Stated exercise
Copy the items starting at the line that contains "1456x819 pixels. At" and ending at the end of the items, changing every "toolbar" to "ribbon" and leaving everything else the same.

Material for the task

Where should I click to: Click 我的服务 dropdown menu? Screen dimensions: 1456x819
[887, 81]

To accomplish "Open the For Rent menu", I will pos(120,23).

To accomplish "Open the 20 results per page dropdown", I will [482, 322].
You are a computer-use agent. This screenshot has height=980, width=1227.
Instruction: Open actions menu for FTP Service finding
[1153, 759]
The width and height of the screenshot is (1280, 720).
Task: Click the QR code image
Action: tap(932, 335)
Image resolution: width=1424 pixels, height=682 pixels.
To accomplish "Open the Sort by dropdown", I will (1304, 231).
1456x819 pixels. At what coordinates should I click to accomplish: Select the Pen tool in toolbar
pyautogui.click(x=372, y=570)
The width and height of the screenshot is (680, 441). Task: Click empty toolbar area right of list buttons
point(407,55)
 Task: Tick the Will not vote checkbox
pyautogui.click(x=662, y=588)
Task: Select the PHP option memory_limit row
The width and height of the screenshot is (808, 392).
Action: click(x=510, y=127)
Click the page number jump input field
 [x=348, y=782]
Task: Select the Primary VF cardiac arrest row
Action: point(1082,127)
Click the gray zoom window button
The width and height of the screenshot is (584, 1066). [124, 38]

Exercise output
1456x819 pixels. At what coordinates should I click to accomplish: Select the Pen tool in ribbon
pyautogui.click(x=372, y=570)
The width and height of the screenshot is (680, 441). Task: Click empty ribbon area right of list buttons
point(407,55)
 Task: Tick the Will not vote checkbox
pyautogui.click(x=662, y=588)
Task: Select the PHP option memory_limit row
The width and height of the screenshot is (808, 392).
Action: click(x=510, y=127)
Click the page number jump input field
 [x=348, y=782]
Task: Select the Primary VF cardiac arrest row
Action: point(1082,127)
Click the gray zoom window button
The width and height of the screenshot is (584, 1066). [124, 38]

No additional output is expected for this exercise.